Recipes Nugget Markets Signature Recipes
Gluten-Free Fettucine with "15 Minute Marinara"
- Prep time
- 5 minutes PT5M
- Cook time
- 15 minutes PT15M
- Serves 6 to 8
This dish is quick and easy, and works well with any dried pasta, as well as our gluten free dough.
- 1 can whole San Marzano tomatoes
- 2 ribs celery, small dice
- 1 carrot, peeled and small dice
- 1 shallot, small dice
- 1 clove garlic, minced
- 1 bay leaf
- 2 tablespoons extra virgin olive oil
- ¼ cup Parmesan or pecorino cheese for garnish
- Salt and pepper to taste
- ½ recipe Gluten Free Pasta Dough, rolled out and hand cut to ¼ inch noodles
Set a large pot to boil, salt liberally.
In a cold pan place garlic and oil, and turn to medium heat, stirring frequently. When the edges of the garlic appear to be brown, add the shallot, carrot and celery, a pinch of salt and pepper, and continue to sauté until the shallot turns translucent (this should take 2-3 minutes). Add the tomatoes, lightly breaking them up as you stir. Bring to a boil, and reduce to a simmer. Allow to reduce for 6 minutes and then drop your pasta into the boiling water.
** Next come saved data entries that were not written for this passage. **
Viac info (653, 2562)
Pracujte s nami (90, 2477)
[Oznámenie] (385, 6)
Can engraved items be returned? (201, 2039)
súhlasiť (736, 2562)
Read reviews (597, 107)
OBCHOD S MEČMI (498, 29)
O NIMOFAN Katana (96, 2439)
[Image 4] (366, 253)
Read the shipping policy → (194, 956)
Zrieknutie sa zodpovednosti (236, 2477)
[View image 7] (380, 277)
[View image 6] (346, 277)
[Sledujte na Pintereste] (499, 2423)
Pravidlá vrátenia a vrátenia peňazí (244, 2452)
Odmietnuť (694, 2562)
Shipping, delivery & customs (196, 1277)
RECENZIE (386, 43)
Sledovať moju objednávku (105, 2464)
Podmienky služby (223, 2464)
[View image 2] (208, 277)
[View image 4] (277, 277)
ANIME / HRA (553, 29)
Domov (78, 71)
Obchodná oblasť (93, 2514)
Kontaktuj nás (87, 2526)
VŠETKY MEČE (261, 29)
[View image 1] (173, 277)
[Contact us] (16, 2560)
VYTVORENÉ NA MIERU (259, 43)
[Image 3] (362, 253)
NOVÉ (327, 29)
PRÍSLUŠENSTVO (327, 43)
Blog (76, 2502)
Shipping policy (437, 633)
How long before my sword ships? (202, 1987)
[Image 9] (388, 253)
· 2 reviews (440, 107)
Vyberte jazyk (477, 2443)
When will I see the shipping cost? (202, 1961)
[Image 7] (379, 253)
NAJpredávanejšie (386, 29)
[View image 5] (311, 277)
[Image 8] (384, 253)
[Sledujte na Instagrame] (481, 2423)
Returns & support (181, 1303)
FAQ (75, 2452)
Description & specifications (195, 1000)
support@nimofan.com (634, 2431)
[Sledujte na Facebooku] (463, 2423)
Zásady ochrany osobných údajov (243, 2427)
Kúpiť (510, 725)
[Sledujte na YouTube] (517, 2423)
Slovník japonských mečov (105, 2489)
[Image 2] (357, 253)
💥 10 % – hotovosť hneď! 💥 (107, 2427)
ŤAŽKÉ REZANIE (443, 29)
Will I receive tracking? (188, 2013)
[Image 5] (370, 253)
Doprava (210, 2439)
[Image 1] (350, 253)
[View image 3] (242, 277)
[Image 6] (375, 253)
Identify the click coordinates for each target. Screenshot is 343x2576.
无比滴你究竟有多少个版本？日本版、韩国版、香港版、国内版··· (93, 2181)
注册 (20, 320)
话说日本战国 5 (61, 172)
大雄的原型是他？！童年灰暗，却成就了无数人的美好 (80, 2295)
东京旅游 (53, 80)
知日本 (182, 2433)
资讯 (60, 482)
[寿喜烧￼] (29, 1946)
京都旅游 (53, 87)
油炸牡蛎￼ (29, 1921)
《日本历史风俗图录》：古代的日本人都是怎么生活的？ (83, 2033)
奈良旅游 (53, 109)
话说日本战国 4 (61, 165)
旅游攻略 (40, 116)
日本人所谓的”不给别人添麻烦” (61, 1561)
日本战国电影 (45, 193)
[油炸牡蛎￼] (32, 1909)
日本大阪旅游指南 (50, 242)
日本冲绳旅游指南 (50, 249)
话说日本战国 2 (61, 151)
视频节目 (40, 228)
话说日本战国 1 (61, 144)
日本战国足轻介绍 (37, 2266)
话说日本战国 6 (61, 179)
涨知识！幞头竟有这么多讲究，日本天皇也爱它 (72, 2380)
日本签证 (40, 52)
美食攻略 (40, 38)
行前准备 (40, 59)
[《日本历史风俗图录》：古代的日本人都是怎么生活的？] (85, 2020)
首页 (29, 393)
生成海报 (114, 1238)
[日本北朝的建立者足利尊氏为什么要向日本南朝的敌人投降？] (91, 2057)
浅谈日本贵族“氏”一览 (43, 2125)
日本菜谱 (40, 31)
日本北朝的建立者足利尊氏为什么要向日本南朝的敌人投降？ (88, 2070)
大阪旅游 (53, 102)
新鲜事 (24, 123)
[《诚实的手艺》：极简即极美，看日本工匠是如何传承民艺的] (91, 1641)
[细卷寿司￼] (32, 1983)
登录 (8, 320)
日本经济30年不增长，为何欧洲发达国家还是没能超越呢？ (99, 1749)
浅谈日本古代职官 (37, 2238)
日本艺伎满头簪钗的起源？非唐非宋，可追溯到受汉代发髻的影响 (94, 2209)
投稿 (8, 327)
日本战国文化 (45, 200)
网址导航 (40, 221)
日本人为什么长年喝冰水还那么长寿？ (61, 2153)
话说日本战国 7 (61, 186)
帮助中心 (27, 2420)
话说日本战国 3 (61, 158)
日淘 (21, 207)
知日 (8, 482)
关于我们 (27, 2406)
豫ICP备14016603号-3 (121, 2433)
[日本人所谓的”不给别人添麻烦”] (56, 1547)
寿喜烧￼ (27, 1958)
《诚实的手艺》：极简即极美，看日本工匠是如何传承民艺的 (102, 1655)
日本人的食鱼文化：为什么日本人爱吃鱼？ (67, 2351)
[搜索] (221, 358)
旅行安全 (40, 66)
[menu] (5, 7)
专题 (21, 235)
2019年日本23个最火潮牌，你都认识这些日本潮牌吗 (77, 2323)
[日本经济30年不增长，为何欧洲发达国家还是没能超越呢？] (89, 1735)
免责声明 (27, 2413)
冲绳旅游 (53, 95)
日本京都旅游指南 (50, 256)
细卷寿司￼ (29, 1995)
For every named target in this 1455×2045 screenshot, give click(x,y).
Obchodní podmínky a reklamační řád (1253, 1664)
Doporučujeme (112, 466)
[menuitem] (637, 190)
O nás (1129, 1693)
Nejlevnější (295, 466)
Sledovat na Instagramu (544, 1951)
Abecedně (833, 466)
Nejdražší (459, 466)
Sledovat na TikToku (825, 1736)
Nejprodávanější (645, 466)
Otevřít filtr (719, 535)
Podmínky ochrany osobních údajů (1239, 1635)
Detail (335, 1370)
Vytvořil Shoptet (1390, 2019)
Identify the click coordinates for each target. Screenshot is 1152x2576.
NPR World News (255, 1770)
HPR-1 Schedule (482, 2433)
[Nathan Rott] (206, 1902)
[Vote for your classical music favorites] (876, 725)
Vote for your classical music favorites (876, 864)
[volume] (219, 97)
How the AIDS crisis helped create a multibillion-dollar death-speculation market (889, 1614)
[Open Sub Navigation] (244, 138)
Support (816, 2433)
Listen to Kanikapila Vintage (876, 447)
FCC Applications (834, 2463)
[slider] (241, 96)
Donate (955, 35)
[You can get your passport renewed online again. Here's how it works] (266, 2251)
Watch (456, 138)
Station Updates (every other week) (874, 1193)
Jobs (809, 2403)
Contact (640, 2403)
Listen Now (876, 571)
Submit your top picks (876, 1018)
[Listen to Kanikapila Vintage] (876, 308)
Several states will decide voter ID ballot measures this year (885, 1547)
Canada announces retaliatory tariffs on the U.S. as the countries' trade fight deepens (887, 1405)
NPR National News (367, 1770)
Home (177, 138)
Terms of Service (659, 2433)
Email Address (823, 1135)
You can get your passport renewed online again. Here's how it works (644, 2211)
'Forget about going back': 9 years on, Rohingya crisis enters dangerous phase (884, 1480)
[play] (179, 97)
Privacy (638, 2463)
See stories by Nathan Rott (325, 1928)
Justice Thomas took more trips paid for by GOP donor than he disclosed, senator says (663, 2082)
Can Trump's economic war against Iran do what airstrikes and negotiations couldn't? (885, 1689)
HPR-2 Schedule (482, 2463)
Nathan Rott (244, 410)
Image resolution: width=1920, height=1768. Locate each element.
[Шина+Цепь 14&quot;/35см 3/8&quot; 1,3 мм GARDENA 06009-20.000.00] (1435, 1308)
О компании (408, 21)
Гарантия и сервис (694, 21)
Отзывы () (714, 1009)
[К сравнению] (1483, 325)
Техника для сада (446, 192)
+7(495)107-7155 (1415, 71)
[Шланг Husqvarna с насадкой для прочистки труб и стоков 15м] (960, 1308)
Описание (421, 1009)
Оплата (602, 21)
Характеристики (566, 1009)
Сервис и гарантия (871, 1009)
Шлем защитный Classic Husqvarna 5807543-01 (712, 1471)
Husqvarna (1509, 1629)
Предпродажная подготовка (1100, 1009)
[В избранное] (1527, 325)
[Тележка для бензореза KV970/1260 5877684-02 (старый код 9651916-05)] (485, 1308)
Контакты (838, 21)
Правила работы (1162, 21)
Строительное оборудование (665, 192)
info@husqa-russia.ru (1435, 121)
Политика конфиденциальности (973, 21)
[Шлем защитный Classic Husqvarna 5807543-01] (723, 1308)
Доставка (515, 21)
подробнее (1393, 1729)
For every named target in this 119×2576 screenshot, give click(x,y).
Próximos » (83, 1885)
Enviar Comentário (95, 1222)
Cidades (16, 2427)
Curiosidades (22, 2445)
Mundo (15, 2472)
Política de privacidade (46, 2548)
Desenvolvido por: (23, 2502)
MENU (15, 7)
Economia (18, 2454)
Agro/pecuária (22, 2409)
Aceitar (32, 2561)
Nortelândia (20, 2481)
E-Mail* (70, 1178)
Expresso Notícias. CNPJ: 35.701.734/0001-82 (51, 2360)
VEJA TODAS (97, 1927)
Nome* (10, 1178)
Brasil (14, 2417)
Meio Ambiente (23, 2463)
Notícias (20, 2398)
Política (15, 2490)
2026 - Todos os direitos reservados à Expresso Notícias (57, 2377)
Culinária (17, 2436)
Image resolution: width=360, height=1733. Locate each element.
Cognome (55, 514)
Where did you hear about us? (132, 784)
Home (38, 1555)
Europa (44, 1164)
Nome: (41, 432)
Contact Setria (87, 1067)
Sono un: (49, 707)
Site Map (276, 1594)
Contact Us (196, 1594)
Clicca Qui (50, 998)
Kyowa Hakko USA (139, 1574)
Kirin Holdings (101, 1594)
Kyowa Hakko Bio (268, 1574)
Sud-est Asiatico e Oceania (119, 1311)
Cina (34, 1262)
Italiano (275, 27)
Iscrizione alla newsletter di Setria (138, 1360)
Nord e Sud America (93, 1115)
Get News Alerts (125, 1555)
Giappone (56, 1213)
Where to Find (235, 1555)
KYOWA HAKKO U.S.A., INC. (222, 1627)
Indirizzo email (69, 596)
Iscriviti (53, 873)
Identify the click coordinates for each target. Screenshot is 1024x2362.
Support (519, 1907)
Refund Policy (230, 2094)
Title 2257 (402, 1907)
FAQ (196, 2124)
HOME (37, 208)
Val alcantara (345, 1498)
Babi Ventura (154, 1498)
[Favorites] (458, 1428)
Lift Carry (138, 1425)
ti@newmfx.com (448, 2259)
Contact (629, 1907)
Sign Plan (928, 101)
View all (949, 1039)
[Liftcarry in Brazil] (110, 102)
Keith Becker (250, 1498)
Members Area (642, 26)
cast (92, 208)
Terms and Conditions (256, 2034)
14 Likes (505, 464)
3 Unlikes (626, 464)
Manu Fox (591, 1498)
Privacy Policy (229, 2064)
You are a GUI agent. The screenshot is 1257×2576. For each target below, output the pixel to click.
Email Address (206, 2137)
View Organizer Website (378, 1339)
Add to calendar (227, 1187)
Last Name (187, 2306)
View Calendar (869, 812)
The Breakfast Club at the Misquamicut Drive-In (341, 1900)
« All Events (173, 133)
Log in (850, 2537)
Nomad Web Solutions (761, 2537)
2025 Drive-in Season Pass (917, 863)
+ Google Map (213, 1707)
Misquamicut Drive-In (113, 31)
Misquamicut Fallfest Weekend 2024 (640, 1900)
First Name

Allow the tomato sauce to reduce while the pasta is cooking (this should take 15 minutes total). When the pasta is al dente, strain it well and add it to the tomato sauce, tossing for about 2 minutes to combine. Garnish with Parmesan or pecorino and serve.
Techniques used in this recipe:
- dice: to cut ingredients into small cubes (1/4 inch for small, 1/3 inch for medium, 3/4 inch for large).
- reduce: to decrease the volume of a liquid by simmering or boiling; used to provide a thicker consistency and/or concentrated flavors.
- al dente
Italian, To the tooth; to cook an item, such as pasta or vegetables, until it is tender but still firm, not soft.
- bay leaves
Sweet Bay of Laurel is native to the Mediterranean region where it grows to an evergreen tree up to 40-feet high. It is found extensively in the milder climates of North America; the leaf of the California Bay Laurel is long and tapered, bright green in color, and extremely pungent - from two to three time more pungent than that of the European variety.
The uses of Bay are many and varied. Eggs, meats, game, soups, casseroles, and sauce benefit from the judicious use of this herb; use it sparingly, however, for it is dominant by nature.